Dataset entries
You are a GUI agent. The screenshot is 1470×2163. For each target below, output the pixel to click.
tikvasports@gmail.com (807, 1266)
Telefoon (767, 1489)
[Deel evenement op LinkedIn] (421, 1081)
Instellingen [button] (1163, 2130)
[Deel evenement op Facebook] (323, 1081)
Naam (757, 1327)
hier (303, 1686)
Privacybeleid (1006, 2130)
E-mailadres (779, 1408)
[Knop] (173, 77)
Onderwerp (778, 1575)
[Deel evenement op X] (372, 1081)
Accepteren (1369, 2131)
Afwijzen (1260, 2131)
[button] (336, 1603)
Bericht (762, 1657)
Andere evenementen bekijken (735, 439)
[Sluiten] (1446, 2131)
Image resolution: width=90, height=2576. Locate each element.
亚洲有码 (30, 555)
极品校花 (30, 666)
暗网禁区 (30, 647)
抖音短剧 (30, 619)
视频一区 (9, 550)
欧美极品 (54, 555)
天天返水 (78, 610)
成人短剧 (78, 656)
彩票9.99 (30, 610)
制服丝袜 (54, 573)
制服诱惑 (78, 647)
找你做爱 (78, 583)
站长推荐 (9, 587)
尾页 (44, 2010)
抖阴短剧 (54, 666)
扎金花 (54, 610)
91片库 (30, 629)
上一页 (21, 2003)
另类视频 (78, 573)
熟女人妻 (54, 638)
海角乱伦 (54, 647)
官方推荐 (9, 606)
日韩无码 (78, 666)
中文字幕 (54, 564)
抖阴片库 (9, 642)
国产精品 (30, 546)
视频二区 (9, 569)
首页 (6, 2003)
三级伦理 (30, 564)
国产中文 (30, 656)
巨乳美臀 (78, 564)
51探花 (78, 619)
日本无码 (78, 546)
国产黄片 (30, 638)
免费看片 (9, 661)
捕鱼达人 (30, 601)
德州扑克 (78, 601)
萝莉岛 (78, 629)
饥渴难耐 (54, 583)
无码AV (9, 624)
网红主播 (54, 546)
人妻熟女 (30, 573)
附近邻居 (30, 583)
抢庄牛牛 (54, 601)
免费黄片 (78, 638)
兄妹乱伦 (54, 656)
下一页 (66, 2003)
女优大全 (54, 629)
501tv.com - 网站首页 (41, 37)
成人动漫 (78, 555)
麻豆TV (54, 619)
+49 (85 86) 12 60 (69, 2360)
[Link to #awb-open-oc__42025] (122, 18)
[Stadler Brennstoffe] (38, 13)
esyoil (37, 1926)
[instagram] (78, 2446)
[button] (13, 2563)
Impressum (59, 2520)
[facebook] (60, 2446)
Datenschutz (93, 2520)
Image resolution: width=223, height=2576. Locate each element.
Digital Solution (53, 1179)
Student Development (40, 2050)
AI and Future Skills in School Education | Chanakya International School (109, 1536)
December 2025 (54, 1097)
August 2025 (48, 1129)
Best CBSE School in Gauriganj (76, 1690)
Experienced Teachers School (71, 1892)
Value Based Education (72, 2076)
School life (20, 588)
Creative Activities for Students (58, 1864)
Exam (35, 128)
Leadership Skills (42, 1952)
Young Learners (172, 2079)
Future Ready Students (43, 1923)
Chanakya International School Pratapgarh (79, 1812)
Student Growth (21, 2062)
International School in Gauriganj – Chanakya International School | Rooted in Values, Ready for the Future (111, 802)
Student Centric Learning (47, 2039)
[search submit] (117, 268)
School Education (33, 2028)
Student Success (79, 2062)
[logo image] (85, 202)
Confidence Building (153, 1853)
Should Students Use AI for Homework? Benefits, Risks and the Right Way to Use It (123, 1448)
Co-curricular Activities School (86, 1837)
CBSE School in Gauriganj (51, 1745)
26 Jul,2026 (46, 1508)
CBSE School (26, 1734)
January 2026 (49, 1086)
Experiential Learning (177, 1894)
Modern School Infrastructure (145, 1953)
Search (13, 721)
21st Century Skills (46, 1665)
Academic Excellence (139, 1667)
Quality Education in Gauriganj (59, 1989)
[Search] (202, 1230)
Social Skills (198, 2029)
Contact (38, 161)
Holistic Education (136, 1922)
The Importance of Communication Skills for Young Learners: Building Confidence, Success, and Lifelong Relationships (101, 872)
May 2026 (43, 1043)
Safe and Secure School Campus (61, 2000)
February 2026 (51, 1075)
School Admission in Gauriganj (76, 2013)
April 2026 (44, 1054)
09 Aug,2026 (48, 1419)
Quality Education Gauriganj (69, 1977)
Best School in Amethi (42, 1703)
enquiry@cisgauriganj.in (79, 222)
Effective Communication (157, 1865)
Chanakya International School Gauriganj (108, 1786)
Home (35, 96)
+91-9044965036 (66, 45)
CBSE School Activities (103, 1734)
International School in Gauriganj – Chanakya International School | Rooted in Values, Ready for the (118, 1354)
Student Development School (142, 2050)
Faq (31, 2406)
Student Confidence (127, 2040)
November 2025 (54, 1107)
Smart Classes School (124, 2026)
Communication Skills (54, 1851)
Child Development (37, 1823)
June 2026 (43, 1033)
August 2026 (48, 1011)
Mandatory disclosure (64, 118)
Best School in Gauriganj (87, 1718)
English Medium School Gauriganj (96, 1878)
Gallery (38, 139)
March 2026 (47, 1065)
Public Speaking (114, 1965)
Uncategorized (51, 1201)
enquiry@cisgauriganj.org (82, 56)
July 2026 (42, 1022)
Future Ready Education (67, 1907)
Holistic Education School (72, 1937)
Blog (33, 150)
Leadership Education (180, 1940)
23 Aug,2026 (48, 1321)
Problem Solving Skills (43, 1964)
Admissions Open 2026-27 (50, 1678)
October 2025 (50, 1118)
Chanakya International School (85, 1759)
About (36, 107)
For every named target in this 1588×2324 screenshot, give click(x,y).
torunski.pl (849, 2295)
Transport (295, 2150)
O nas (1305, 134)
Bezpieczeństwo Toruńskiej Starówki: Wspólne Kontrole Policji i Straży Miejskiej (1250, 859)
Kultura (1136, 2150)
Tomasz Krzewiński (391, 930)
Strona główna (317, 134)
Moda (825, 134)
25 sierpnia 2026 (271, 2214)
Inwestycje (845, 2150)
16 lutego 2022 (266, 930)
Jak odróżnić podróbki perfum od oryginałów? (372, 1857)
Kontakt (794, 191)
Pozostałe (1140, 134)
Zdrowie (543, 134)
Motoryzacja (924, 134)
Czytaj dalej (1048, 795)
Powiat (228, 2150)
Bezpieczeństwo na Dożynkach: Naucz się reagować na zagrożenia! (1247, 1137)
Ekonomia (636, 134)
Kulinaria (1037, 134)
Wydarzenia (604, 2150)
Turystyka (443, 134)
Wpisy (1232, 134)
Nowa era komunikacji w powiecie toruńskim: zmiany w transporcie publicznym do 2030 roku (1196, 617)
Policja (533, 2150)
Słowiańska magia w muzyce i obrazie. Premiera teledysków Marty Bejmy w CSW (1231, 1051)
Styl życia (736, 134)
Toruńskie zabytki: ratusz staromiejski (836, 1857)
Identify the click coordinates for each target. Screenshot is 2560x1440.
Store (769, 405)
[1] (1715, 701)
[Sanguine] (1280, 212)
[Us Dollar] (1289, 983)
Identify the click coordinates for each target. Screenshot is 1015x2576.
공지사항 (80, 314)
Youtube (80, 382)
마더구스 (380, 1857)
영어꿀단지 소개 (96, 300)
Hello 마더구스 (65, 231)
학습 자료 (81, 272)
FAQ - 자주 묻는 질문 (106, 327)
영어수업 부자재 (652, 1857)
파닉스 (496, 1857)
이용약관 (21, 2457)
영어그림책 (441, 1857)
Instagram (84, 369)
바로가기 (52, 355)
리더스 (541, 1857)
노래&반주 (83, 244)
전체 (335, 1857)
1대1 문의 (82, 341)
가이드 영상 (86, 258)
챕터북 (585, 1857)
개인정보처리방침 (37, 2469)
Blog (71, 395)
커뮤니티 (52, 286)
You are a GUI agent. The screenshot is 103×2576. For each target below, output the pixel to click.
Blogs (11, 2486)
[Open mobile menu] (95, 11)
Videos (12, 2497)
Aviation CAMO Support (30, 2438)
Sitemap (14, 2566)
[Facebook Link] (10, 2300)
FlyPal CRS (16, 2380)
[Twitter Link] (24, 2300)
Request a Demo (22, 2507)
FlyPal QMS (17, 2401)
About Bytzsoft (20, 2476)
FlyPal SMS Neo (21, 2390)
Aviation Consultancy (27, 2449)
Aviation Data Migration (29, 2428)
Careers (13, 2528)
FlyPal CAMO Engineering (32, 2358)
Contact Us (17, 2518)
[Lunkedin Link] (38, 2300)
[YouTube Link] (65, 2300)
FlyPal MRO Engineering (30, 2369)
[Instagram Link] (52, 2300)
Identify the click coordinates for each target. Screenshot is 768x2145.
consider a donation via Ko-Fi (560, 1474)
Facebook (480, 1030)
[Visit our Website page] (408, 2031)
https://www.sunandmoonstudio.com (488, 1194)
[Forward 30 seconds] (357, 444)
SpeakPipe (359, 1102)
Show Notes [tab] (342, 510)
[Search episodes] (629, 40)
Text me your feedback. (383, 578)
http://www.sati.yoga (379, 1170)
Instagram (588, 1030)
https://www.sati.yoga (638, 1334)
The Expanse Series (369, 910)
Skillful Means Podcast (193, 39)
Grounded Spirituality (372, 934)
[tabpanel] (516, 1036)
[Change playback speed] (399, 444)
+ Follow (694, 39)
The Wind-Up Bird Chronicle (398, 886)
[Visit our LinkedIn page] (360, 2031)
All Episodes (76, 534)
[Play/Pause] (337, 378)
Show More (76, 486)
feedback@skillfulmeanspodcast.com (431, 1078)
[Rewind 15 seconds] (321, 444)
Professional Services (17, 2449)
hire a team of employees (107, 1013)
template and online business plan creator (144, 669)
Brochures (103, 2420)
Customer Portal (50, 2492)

Exercise details
Starting at the line that has "Mandatory disclosure (64, 118)" and ending at the line that has "23 Aug,2026 (48, 1321)", please write out the lines above exactly, leaving out all others.

Reply
Mandatory disclosure (64, 118)
Best School in Gauriganj (87, 1718)
English Medium School Gauriganj (96, 1878)
Gallery (38, 139)
March 2026 (47, 1065)
Public Speaking (114, 1965)
Uncategorized (51, 1201)
enquiry@cisgauriganj.org (82, 56)
July 2026 (42, 1022)
Future Ready Education (67, 1907)
Holistic Education School (72, 1937)
Blog (33, 150)
Leadership Education (180, 1940)
23 Aug,2026 (48, 1321)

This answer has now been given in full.